{
  "$type": "site.standard.document",
  "bskyPostRef": {
    "cid": "bafyreiessav6x7u2xsezjpigdadez4fxfjj3bac7n5wqhet7rl6dua6zku",
    "uri": "at://did:plc:pgryn3ephfd2xgft23qokfzt/app.bsky.feed.post/3mf6h2qfdv2n2"
  },
  "path": "/t/looking-for-cpu-compute-grant-flashlm-ternary-cpu-only-language-model/173626#post_1",
  "publishedAt": "2026-02-18T23:24:25.000Z",
  "site": "https://discuss.huggingface.co",
  "tags": [
    "https://github.com/changcheng967/FlashLM",
    "https://huggingface.co/changcheng967/flashlm-v4-bolt"
  ],
  "textContent": "Hi everyone.

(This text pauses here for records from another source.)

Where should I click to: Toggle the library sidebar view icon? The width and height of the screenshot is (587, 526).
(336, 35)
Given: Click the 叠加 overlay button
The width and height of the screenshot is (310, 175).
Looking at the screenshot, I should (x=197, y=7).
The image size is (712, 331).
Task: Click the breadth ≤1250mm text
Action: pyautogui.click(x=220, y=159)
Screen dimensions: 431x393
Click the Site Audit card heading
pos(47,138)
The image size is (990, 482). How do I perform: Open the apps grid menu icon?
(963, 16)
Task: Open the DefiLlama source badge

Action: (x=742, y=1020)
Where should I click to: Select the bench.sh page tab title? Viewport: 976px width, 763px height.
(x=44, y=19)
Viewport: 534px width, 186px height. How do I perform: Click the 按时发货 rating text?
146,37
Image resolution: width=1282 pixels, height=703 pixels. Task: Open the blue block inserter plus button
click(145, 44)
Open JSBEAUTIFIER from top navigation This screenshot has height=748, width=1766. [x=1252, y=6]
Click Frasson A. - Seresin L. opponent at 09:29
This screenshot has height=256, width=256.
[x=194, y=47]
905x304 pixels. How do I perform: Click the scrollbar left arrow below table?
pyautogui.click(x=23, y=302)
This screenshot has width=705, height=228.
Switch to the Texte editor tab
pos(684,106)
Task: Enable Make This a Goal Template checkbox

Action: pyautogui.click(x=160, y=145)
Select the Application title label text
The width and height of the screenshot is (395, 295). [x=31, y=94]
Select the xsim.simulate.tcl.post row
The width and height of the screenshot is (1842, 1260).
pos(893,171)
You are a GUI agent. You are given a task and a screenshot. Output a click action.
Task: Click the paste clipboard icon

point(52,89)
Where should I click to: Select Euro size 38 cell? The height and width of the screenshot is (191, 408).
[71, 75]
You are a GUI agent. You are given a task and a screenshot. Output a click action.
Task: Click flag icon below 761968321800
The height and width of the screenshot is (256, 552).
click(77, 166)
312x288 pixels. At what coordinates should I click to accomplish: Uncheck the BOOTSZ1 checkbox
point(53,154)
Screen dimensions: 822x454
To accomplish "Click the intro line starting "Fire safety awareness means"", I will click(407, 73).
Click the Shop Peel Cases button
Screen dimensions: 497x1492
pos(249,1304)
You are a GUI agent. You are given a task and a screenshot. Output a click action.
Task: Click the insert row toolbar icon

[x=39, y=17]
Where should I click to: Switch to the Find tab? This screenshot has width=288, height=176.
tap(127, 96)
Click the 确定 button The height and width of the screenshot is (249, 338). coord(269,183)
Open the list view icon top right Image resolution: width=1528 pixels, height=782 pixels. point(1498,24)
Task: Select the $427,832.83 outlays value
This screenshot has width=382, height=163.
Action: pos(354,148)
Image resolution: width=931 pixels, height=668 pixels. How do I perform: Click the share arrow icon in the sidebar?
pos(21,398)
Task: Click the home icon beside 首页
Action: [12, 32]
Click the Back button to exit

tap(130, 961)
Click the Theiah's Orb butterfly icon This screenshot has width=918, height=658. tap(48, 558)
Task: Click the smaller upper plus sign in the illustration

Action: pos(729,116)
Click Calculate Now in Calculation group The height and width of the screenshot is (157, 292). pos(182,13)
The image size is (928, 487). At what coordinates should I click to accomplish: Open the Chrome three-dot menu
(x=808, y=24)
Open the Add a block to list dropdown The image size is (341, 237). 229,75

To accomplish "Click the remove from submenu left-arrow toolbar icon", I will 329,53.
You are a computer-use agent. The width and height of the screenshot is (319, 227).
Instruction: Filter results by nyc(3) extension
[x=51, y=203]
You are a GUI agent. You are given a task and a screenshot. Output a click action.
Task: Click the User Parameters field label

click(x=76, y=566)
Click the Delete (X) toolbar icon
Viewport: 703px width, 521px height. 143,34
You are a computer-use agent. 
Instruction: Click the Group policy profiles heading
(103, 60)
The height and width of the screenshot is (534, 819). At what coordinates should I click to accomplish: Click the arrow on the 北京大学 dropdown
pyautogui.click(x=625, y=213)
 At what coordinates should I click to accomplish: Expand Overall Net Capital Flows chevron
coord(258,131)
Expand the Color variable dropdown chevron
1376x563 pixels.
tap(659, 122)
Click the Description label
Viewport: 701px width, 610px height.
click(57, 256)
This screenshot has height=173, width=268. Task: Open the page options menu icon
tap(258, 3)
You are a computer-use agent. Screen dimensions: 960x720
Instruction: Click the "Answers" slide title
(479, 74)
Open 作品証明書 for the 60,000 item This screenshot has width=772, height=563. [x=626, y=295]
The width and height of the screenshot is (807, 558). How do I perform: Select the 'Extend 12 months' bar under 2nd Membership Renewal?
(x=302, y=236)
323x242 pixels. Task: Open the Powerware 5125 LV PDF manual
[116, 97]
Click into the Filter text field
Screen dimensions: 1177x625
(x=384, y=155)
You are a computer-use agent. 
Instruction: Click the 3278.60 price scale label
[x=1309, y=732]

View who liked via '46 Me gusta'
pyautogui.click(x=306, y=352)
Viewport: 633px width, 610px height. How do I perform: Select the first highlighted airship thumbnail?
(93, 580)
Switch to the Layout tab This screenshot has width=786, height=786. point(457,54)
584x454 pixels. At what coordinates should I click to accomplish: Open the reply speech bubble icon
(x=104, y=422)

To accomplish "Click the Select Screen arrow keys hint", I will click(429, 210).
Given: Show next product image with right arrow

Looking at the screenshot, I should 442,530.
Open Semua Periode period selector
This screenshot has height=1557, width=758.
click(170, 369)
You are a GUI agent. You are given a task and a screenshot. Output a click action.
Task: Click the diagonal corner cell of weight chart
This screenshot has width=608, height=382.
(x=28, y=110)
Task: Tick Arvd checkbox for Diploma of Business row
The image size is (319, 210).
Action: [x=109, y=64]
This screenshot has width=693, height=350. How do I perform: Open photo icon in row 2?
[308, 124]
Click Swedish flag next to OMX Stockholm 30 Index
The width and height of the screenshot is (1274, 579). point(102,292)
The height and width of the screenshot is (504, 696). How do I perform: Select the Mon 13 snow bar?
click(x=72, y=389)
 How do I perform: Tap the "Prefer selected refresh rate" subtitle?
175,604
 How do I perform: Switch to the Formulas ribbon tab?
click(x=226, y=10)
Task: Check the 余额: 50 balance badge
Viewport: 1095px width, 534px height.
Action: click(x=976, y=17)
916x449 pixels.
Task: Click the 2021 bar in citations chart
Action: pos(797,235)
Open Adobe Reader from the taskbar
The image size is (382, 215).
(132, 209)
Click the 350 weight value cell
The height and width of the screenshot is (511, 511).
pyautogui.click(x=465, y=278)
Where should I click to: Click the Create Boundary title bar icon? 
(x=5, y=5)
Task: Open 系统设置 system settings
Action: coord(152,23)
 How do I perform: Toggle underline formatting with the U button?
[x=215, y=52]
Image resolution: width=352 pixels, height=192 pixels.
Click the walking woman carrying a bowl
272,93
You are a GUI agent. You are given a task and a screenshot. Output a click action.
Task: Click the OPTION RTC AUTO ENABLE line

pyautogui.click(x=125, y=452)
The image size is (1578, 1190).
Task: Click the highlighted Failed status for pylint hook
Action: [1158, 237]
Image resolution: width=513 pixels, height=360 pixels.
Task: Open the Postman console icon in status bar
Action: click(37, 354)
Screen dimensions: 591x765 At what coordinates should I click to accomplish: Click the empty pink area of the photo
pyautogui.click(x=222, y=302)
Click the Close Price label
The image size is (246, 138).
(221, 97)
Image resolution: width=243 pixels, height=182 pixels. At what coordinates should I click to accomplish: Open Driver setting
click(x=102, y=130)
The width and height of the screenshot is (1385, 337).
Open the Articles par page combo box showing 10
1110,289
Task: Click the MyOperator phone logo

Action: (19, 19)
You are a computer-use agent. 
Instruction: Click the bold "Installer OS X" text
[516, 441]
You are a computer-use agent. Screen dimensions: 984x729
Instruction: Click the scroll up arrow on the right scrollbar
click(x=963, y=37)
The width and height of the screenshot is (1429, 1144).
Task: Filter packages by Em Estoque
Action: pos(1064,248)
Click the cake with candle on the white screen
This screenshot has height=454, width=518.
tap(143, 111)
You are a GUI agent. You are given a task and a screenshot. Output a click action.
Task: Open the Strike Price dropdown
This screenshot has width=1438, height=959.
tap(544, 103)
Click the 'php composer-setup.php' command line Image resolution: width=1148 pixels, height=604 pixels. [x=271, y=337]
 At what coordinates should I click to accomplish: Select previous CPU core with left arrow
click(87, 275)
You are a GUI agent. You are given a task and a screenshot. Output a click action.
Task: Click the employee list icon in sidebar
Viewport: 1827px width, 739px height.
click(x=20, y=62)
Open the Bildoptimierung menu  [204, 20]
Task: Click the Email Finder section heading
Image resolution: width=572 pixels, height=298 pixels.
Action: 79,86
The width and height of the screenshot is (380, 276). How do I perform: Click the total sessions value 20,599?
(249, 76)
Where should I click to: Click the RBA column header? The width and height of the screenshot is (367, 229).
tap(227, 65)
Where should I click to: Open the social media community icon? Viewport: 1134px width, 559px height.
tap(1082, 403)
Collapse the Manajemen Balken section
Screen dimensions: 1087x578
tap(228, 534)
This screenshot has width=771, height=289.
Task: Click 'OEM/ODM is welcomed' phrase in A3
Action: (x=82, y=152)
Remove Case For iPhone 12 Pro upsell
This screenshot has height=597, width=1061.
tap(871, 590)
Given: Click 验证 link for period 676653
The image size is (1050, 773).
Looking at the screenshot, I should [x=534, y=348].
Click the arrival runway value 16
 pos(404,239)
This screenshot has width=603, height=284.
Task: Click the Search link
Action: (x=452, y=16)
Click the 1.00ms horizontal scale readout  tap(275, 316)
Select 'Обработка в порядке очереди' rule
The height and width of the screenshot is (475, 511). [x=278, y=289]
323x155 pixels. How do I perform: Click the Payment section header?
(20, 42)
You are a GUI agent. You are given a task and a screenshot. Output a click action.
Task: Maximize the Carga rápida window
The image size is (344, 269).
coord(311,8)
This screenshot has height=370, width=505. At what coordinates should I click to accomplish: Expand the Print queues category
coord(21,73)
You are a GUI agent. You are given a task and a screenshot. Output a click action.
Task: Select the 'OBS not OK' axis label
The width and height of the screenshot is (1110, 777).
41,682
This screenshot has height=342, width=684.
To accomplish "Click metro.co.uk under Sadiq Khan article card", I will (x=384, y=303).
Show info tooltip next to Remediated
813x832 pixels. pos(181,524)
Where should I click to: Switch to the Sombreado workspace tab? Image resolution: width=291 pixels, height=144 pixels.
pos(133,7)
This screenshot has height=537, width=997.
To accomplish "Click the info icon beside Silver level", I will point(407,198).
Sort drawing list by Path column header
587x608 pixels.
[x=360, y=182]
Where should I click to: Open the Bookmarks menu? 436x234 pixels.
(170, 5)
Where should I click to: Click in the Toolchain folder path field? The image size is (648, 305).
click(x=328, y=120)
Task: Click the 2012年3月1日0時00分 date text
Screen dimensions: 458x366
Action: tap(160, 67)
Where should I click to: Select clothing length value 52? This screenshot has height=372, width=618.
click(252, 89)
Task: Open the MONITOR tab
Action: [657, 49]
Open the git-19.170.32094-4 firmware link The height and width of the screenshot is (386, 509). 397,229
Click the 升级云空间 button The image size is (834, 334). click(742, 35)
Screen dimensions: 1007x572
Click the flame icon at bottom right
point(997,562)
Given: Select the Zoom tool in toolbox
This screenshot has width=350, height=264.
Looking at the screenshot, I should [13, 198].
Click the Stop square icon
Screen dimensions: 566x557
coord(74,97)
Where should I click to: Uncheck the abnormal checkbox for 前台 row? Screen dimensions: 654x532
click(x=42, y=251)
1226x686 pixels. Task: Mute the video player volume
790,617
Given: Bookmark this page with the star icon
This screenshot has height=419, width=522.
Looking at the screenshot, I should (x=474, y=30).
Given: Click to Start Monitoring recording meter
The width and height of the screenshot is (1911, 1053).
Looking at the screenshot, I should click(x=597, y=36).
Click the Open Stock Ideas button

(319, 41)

I’m building FlashLM, an open-source ternary (1.58-bit) language model designed to run entirely on CPU — inference is pure add/sub, no float multiply.\n\nWe just validated a v5 architecture that scores 88% on associative recall benchmarks vs 3% for v4. Now we need CPU compute (ideally EPYC or Xeon with large L3 cache) to train on real data and get BPC numbers. So far everything has been trained on Deepnote free tier (2 core CPU, 5GB RAM).\n\nRepo: https://github.com/changcheng967/FlashLM Model & weights: https://huggingface.co/changcheng967/flashlm-v4-bolt\n\nAnyone know if HuggingFace offers CPU compute grants, or have suggestions for where to get donated CPU time for open-source research?",
  "title": "Looking for CPU compute grant — FlashLM, ternary CPU-only language model"
}